Donald Trump se hace noticia a diario. Este empresario, terrófago urbano, adicto a llamar la atención, a los focos de las cámaras desde hace décadas y al uso de las redes sociales un poco más acá en el tiempo, le ha declarado la guerra comercial al mundo. Hasta lugares en los que solamente viven pingüinos y focas, sitios de los que casi nadie sabía de su existencia, han sido apuntados en la lista de penalización universal, mostrada con alborozo por el presidente estadounidense a mitad de la semana pasada. Y en un instante, caen en picada los índices bursátiles de Wall Street, de Europa y de Asia. También se resiente la cotización del dólar. 

El país del libre mercado y la globalización da el bandazo y se mueve bruscamente hacia su pasado proteccionista. Hay que entender que este cambio no solo viene dictado por la mente oscilante y contradictoria del mandatario del copete blanquiamarillo.
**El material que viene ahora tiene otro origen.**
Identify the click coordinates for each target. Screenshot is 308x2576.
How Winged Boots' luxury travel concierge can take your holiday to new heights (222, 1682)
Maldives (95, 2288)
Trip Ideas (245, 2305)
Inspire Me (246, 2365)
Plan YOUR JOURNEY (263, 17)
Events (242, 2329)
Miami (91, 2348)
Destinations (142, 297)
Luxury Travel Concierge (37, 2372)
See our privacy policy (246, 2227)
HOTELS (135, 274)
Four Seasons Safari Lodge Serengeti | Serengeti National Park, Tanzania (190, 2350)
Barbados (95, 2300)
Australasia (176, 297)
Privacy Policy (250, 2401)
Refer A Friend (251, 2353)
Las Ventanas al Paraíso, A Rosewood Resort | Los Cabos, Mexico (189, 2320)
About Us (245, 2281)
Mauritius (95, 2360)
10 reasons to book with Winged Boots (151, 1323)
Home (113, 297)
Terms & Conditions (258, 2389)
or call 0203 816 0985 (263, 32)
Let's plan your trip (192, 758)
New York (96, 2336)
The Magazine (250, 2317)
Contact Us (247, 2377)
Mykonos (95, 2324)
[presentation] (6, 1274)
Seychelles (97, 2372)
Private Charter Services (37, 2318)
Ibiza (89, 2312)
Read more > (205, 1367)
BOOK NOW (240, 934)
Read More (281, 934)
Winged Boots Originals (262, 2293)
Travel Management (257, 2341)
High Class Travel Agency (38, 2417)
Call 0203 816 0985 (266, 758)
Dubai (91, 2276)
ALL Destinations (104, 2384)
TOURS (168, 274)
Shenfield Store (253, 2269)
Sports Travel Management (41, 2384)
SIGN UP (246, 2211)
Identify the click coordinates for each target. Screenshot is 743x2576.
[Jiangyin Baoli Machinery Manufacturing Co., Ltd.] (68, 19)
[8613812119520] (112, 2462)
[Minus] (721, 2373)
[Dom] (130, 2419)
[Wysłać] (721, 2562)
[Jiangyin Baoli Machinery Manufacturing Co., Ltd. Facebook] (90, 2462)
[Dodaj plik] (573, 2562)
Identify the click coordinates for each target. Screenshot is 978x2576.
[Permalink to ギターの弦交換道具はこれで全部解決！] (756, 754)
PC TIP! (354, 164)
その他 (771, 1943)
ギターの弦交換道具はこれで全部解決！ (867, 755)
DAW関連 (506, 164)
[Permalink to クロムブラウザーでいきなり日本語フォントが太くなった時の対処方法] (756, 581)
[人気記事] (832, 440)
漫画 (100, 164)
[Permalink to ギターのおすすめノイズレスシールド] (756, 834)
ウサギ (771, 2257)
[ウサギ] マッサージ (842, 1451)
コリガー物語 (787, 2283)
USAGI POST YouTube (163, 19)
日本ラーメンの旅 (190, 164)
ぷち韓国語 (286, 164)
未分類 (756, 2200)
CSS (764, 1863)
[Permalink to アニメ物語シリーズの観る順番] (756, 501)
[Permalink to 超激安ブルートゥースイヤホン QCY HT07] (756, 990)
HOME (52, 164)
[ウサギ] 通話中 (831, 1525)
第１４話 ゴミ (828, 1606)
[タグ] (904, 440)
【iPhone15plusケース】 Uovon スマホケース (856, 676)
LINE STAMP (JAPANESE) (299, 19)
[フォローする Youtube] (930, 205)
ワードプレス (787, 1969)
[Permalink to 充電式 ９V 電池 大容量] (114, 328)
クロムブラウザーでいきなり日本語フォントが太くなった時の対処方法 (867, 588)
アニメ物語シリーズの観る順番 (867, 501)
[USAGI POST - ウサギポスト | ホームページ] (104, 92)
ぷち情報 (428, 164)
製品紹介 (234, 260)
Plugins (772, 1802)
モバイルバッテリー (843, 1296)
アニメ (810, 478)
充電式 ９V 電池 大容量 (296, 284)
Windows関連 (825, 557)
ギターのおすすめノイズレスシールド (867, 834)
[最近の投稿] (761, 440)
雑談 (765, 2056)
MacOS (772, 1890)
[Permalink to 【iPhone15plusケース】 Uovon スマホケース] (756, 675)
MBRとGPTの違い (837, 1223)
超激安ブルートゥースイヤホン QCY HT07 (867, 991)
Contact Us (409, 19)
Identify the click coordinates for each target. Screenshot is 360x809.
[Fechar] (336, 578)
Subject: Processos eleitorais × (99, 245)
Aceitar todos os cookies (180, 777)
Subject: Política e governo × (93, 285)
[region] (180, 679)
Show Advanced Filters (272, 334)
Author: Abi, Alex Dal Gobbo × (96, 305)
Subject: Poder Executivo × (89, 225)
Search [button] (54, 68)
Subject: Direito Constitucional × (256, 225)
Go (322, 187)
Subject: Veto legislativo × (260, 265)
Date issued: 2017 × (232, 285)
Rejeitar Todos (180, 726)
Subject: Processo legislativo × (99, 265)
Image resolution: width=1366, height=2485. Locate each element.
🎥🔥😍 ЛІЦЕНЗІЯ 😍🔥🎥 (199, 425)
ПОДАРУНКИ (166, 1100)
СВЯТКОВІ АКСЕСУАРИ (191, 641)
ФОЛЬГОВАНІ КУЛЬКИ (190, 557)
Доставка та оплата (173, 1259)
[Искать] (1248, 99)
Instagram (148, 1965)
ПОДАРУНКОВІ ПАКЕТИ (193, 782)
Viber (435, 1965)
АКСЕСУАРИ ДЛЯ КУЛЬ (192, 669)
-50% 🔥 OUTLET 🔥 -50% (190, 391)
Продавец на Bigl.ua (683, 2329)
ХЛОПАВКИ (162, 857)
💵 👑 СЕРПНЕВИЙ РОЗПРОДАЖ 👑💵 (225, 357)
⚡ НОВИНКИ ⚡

Recordemos que su oferta electoral, “Hacer grande a América otra vez”, promesa que significaría algo así como retrotraerse a los años 40-50-60 del siglo pasado, fue comprada con un enorme caudal de votos en todos los estratos y regiones de Estados Unidos, resultado que hasta la fecha mantiene a la defensiva y en desconcierto a la dirigencia del Partido Demócrata. 

Como consecuencia de esta decisión, algunos especialistas advierten que el mundo marcha hacia una recesión generalizada. Y además señalan que la propia economía estadounidense será una de las primeras víctimas de este fenómeno, no solamente por la agresiva política proteccionista trumpeana, sino también por efectos de la expulsión masiva de la mano de obra inmigrante: la que recoge las cosechas, levanta casas y edificios; la que cocina, hace jardinería, cuida enfermos o personas mayores, lleva y trae encomiendas, etcétera. 

Entretanto, los titulares de medios y redes sociales registran histéricamente este nuevo paso hacia el olvido de las reglas internacionales y la anulación de instituciones como la Organización Mundial de Comercio, mientras Israel continúa asesinando seres humanos en Gaza, Líbano y Siria, con total impunidad.